Tonight … I am Ratna’s mother, 25 years old. My son is 3.5 years old. What I want to ask. When my child was 9 months old, he had lung treatment for up to 6 months. It was declared cured by the doctor. But why isn’t the lump behind my child’s ear gone yet? Sometimes these lumps are small, sometimes large, sometimes palpable or not. Lump behind the right ear u0026amp; sometimes more than 1 lump. But my child is in good health, no fever, even his appetite is good.
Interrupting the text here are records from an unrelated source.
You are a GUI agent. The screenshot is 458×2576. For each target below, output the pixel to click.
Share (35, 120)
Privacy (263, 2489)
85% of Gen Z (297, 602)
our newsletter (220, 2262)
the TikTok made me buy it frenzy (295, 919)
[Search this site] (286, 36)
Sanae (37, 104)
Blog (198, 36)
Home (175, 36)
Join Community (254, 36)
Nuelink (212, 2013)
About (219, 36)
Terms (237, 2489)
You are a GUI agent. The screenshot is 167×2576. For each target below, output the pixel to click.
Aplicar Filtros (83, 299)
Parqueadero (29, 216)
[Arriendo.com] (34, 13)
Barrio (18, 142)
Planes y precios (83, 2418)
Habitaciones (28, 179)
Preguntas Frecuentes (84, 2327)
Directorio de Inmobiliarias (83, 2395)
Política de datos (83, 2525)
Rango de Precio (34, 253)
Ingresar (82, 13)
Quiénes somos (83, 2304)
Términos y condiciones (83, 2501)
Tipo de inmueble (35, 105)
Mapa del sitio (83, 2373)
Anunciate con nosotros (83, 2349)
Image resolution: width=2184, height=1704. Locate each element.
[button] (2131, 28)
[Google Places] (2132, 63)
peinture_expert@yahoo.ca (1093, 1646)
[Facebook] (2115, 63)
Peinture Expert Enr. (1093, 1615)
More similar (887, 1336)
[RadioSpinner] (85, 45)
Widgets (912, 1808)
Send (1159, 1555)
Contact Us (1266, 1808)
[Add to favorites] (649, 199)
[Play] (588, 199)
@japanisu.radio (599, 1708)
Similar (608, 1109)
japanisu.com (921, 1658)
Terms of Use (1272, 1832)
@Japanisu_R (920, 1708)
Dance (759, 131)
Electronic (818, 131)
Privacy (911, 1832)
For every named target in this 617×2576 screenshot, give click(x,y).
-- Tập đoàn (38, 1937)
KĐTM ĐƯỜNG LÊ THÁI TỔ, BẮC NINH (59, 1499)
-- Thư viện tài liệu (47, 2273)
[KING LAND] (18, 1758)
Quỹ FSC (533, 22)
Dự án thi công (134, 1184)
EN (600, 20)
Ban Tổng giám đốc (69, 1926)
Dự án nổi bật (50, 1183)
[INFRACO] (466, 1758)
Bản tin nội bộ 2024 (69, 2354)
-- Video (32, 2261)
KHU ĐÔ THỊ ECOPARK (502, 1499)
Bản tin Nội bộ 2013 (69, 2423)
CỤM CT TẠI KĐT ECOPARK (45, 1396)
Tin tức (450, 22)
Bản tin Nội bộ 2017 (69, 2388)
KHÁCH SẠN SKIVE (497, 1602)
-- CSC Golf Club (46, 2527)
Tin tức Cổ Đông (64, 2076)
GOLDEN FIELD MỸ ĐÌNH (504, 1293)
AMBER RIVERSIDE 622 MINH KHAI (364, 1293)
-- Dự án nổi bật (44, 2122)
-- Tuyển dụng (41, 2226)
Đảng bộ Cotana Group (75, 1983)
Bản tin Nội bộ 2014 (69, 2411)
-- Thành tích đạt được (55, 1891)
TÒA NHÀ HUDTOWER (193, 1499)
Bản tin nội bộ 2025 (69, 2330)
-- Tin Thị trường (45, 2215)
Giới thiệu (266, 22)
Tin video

Do I need further consultation with the hospital about this problem?
Hello Ratna, thank you for asking.
Lymph node (KGB) is a gland that is spread in the human body and functions as a pool (gathering place) for immune cells. When our body detects an infection caused by bacteria, viruses, fungi, or parasites, the KGB will become more active than usual and produce more immune cells. Sometimes in people with significant infections, the KGB will be clearly enlarged. Generally, the KGB that is enlarged is near the location of the infection. But it is also possible that the KGB which is far from the location of infection can also be enlarged.
In some cases, the KGB itself can also become infected or other diseases such as tumors. As experienced by the mother at the age of 9 months, most likely the KGB became the location of TB infection. KGB enlargement in the mother's child at this time could be a normal immune response in the body's efforts to fight the cause of infection. But it is also possible that there is a re-infection of tuberculosis or other causes of infection regarding the GB. A rarer possibility is the presence of a KGB tumor. Tumors can be benign or malignant. Generally, if an enlarged structure is not progressively fast, is not accompanied by pain, does not bleed easily, and is not accompanied by a decrease in the general state of the body, the tumor is most likely benign.
You should consult directly with your pediatrician, so that the doctor can see firsthand whether the KGB that is enlarged is indeed due to a normal response, whether infection, or tumor. The doctor may perform additional tests such as blood tests in the lab, CT-scan or MRI, and if necessary biopsy. While this still gives your child optimal nutrition, keep the child active.
Hope this answer helps yes. Regards.